Star SU doesn’t sell off-the-shelf tools for regular or irregular surfaces. Instead, the company uses CAD software to design custom tools for specific applications. To start with, the company requests part prints from customers “so we have a theoretical idea of what we’re up against,” Dunneback said.

When it comes to irregular surfaces, curved ones are much more difficult for tool designers to deal with than inclined surfaces, said Gary McCarel, senior application engineer at Star SU. Designers can compensate for inclined surfaces by adjusting drill point angles to make sure the point engages with the part before the corner of the drill. This is important because the drill will deflect if the corner contacts the surface before the point is fully engaged. But this is harder to prevent when a surface is curved. Designers can’t always accurately predict the entry position of a drill in such cases, he explained.

Irregular drilling demystified
Without a spot, a flat-bottom drill can create accurate holes in curved surfaces. Image courtesy of Guhring

When entering an irregular surface like one that is curved or has a good deal of variance due to scale, a drill can “walk” because it is subjected to lateral forces, as well as the normal axial forces, said Brandon Hull, vice president of product management and business development at Guhring Inc., a tool manufacturer in Brookfield, Wisconsin. This can cause breakage, particularly if the drill is made of carbide, he said. Even in the best-case scenario, he said the result will be some deviation in hole position and diameter.

“Once that starts,” he said, “the deeper you go, the more pronounced it becomes.”

Hull said walking is less of a problem if the drill diameter is small compared with the diameter of the round part being drilled. This is especially true, he said, when the drill bit is stubby and has good centering characteristics like a split-point drill. Most high-performance drills have a split point, which features two additional edges ground into the chisel edge, he said.

Split-point drill bits can have four facets.

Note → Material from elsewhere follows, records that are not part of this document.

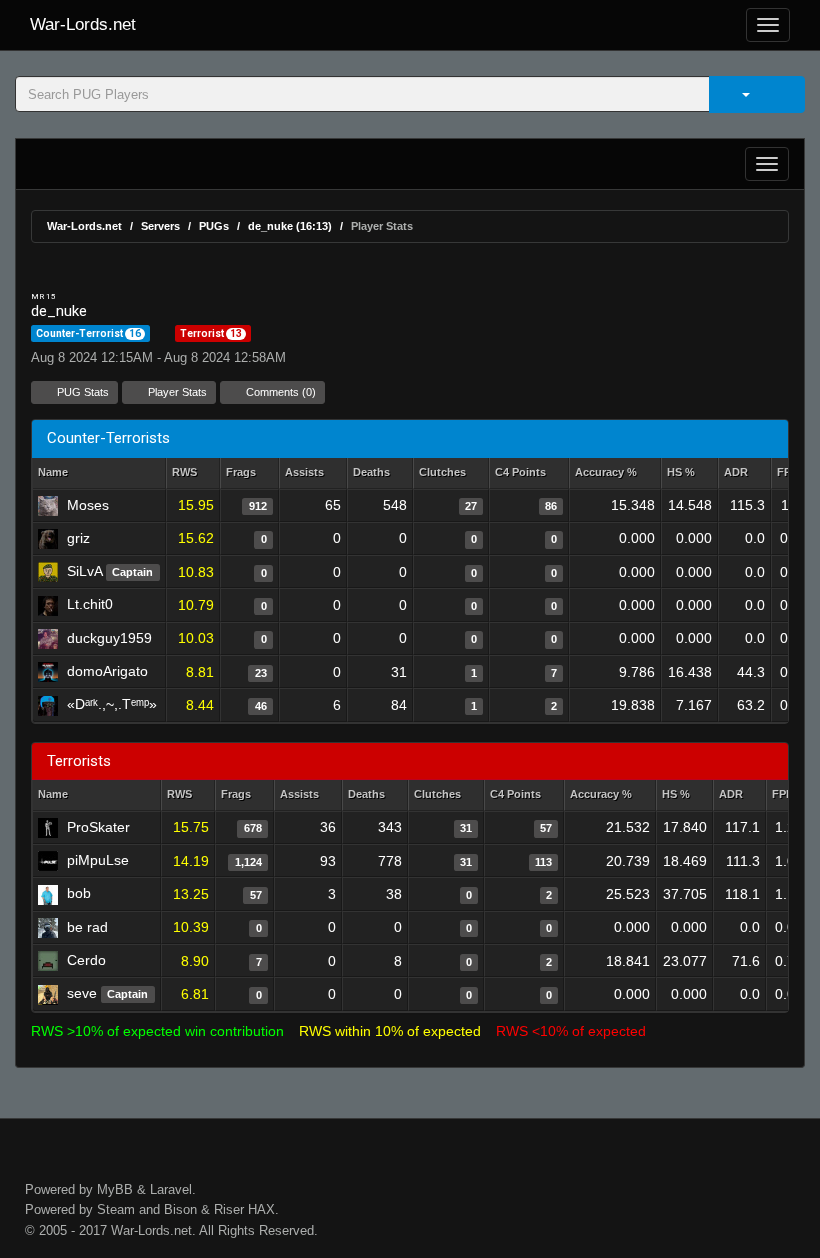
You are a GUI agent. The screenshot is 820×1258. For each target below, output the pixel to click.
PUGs (214, 226)
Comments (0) (279, 392)
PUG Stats (81, 392)
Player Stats (176, 392)
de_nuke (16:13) (290, 226)
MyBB (115, 1189)
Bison (180, 1209)
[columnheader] (193, 473)
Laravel (171, 1189)
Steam (116, 1209)
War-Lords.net (83, 24)
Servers (160, 226)
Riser (229, 1209)
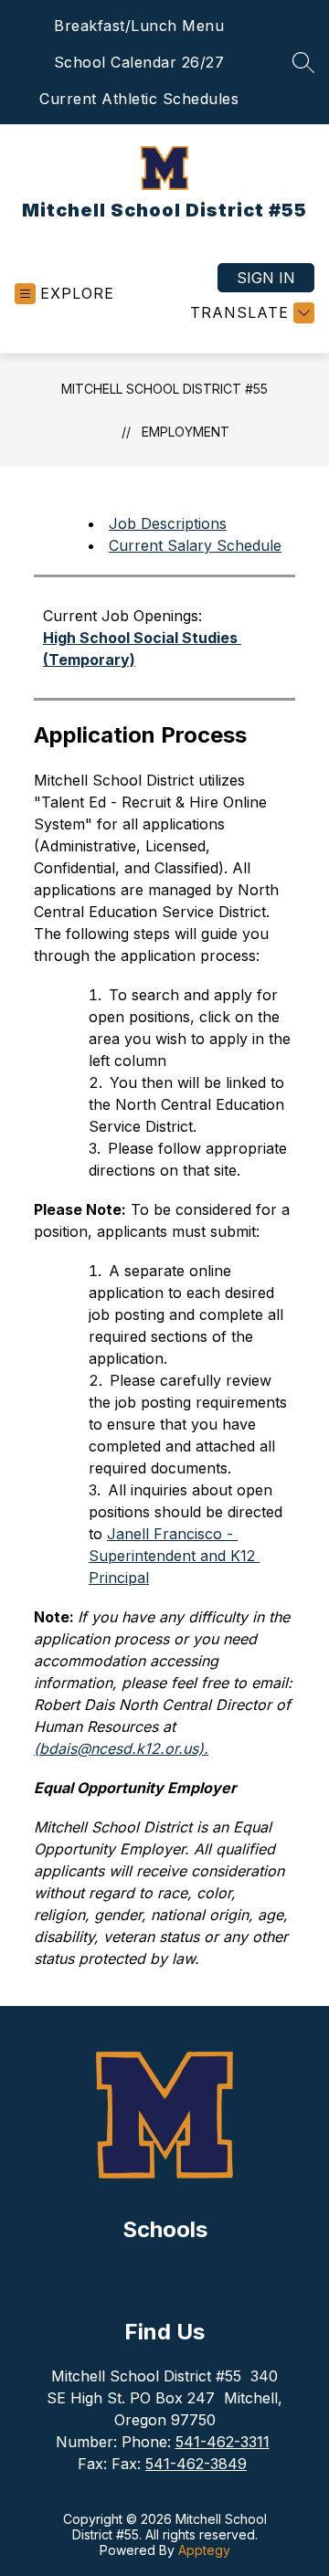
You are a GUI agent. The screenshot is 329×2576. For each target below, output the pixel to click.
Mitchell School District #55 (164, 388)
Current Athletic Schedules (139, 99)
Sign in (266, 278)
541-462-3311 (222, 2442)
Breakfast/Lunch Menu (139, 25)
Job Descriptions (168, 523)
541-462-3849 (196, 2464)
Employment (185, 431)
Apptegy (204, 2550)
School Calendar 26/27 (139, 62)
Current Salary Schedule (195, 545)
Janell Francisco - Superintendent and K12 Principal (174, 1556)
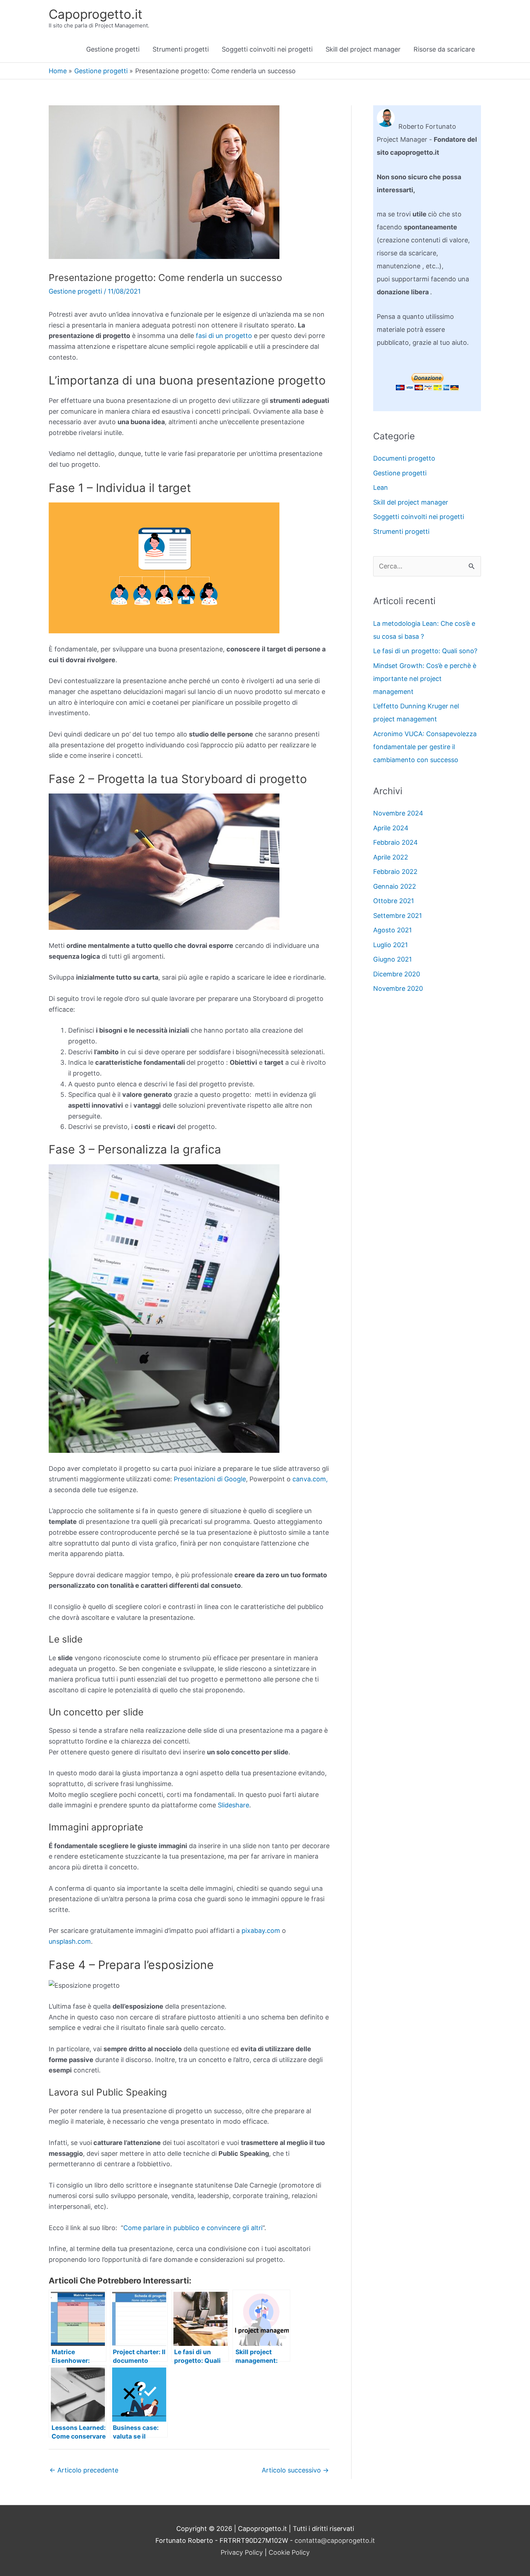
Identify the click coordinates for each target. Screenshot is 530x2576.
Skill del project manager (363, 49)
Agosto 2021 (392, 930)
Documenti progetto (404, 458)
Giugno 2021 (392, 959)
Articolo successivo (295, 2470)
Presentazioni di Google (210, 1479)
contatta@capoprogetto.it (335, 2540)
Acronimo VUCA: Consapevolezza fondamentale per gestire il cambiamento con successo (425, 747)
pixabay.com (261, 1930)
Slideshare (233, 1805)
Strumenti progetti (181, 49)
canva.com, (310, 1479)
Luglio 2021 (390, 945)
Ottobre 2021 (393, 901)
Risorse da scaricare (444, 49)
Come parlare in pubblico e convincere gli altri (192, 2228)
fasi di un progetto (224, 335)
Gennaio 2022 (394, 886)
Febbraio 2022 (395, 871)
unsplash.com (70, 1941)
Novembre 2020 (398, 988)
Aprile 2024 (390, 828)
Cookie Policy (289, 2552)
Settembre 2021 (397, 915)
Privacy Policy (242, 2552)
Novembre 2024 (398, 813)
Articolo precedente (83, 2470)
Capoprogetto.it (95, 14)
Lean (380, 487)
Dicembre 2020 (396, 974)
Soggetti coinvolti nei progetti (267, 49)
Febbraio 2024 (395, 842)
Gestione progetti (113, 49)
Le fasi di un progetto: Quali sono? (425, 651)
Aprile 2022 (390, 857)
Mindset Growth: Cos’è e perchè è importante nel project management (424, 678)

“Four-facet drill points center a little better than all the other drill points we have seen,” said Manfred Lenz, product manager for holemaking and tooling systems at Seco Tools LLC in Troy, Michigan.

Start With Spotting

If a drill is large compared with the diameter of the round part, the drill will walk more than it would if the drill diameter were smaller.

“This happens quickly,” Hull said, “and the drill can slip off to the side.”

In this case, he recommends the use of an NC spot drill, which produces an accurately located little hole that serves as the starting point for a secondary drilling operation. NC spot drills are stubby and offer good centering characteristics, he said.

However, Hull said a spot drill works only in situations in which the hole to be drilled is right down the center of a round part. For off-center holes in round parts, he said one option is to use an endmill to produce a round, flat starting point for a subsequent drill. The flat starting surface helps keep the forces on the drill vertical rather than lateral.

Beginning a drilling process with an endmill can serve another useful purpose. Scale that builds up on a cast-iron surface during the casting process is harder than the inner material and difficult to penetrate, McCarel said. An endmill, though, can break through that scale and also create a flat area suitable for drilling on a curved or an inclined surface.

On the downside, using a spot drill or an endmill to prepare the way for drilling of irregular surfaces adds both a tool and a tool change to the process. One result is additional cycle time that may be problematic in some manufacturing situations, Dunneback said.

Irregular drilling demystified
Featuring four facets, the new Feedmax MS drill point is suitable for aerospace applications in which centering is important. Image courtesy of Seco Tools

So instead, shops may want to consider a triple-margin drill, which has three margins per flute and a 30-degree helix.

“We have a great deal of success with it in diesel engines,” McCarel said. “It cuts very straight and very quick, and it’s strong enough that it doesn’t always require spotting on an irregular surface.”